And all this is nothing new. Let me relay a story from the 1990's for a sense of "deja vu all over again" as Yogi would say. And forgive me if my approximations of yields don't prove to be entirely accurate. This is from distant memory.

It was the early 1990's when Italian government bonds denominated in lira yielded about 2% more than the cost of borrowing the lira from the banks. One could buy Italian securities at about 14%, and borrow the lira to pay for them at about 12% for the term of the securities. This was a free lunch of 2% apart from one thing - the perceived risk of default by the Italian government. Professor Rudi Dornbusch, an influential academic economist, was insisting Italy was on the verge of default because of their debt to GDP ratio exceeded 110% and the lira interest rate was higher than the Italian growth rate. This situation caught my attention as there was easy money to be made if one knew for sure the Italian government wouldn't default.
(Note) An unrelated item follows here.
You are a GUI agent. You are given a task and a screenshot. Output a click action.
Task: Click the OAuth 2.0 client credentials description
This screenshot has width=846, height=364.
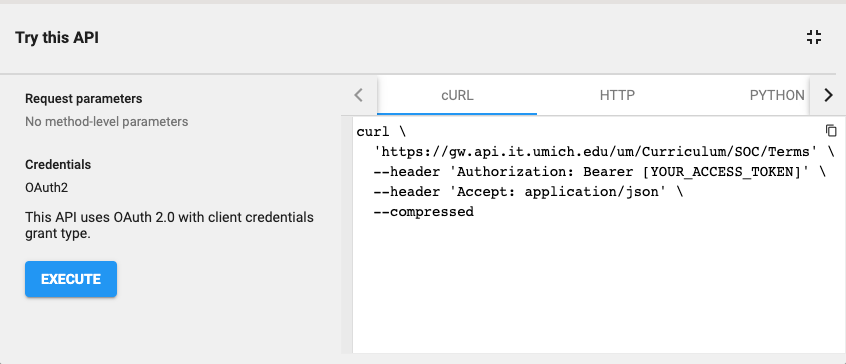[x=169, y=225]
So I started brainstorming the issue with my partners. We knew no nation had ever defaulted in its own currency with a floating exchange rate policy, and defaults only came with gold standards, fixed exchange rates, external currency debt, and indexed domestic debt. But why? The answer given was 'because they can always print the money.' Fair enough, but no one ever did 'print the money,' so there must be a better reason.

A few days later when talking to our research analyst, Tom Shulke, it came to me. I said 'Tom if we buy securities from the Fed or Treasury, functionally there is no difference. We send the funds to the same place (the Fed) and we own the same thing, so functionally it has to all be the same. Yet presumably the Treasury sells securities to fund expenditures, while when the Fed sells securities it's a reserve drain to offset operating factors and manage the fed funds rate. Obviously in fact they are the same - it's all just a glorified reserve drain!
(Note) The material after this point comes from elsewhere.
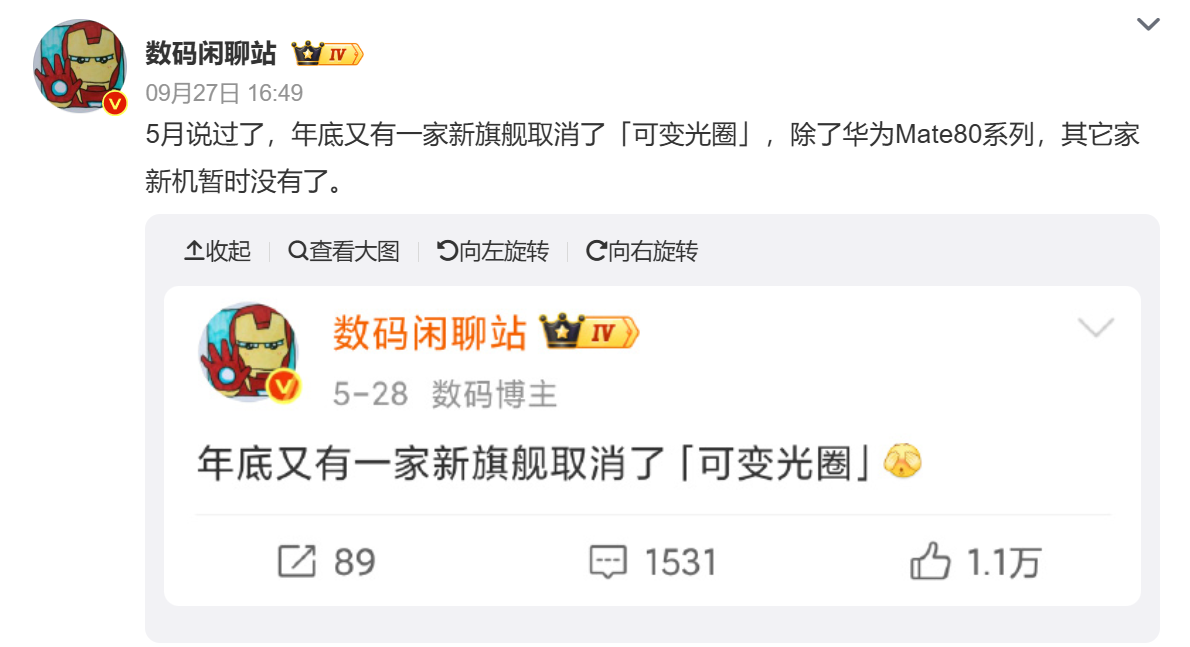Click the face-covering emoji in embedded post
Screen dimensions: 1190x647
(x=902, y=460)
Not long after that Maurice Samuels, then a portfolio manager at Harvard Management, set up meetings in Rome with officials of the Italian government to discuss these issues. The pivotal meeting was with Professor Luigi Spaventa at the Italian Treasury. I opened with "Professor Spaventa, this is a rhetorical question, but why is Italy issuing Treasury securities? To get lira to spend or, rather, because if you don't issue securities, the lira interbank will fall to 0 when your target rate is 12%?" Professor Spaventa at first looked puzzled, not prepared for that kind of question, then took a minute to think about it, and replied, "No, the interbank rate would only fall to one half of one percent as we pay one half of one percent interest on reserves." Perfect answer for us - here was a Finance Minister who actually understood monetary operations and reserve accounting! A few seconds later he jumped up out of his seat proclaiming "Yes! And they (the IMF) are making us act pro cyclical! A 20-minute meeting went on for two hours as he called in his associates, and made cappuccino for us before we had to run to the next meeting. A week later an announcement came out of the Italian Ministry of Finance - "No extraordinary measures will be taken. All payments will be made on time."

We and our clients were later told we were the largest holders of Italian lira denominate bonds outside of Italy, and managed a pretty good few years out of that position. Italy did not default, nor was there any solvency risk. Insolvency is never an issue with non convertible currency and floating exchange rates.